Luciani, Matteo, Madhavi Pundit, Arief Ramayandi, and Giovanni Veronese (2015). “Nowcasting Indonesia,” Finance and Economics Discussion Series 2015-100. Washington: Board of Governors of the Federal Reserve System
http://dx.doi.org/10.17016/FEDS.2015.100.

Roberts Ivan and Graham White (2015), “Seasonal Adjustment of Chinese Economic Statistics”, Reserve Bank of Australia, Research Discussion Paper, 2015-13
http://www.rba.gov.au/publications/rdp/2015/pdf/rdp2015-13.pdf

The below are excerpts from the paper. Headings and cursive text have been added.

Dynamic factor models

“GDP data provide the most comprehensive picture of the economy, by aggregating activity of different sectors. Unfortunately, the data come with long delays and are not available on a high frequency basis….High frequency data in emerging market economies are often scant, noisy, released with a lag, and can have missing information.”

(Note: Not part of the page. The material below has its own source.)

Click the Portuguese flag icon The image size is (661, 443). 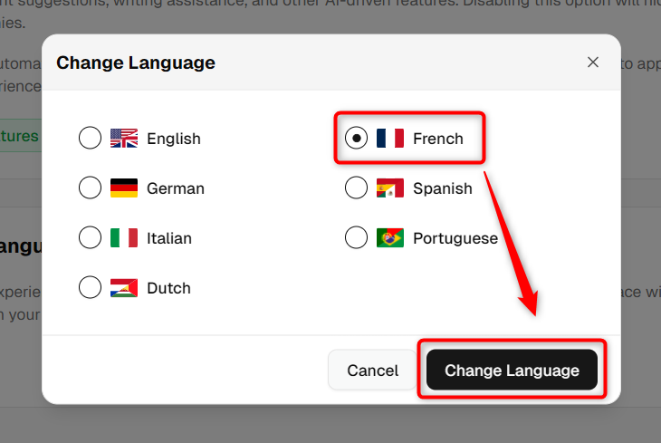[390, 237]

“Indonesia provides an interesting training case for developing a nowcasting framework that can be applied to monitor other similar economies [since data scarcity and quality problems are a particularly acute]…[For example]…a close examination on the relation between Indonesia’s GDP growth…industrial production [a popular high-frequency proxy elsewhere] shows that the two are only weakly linked.”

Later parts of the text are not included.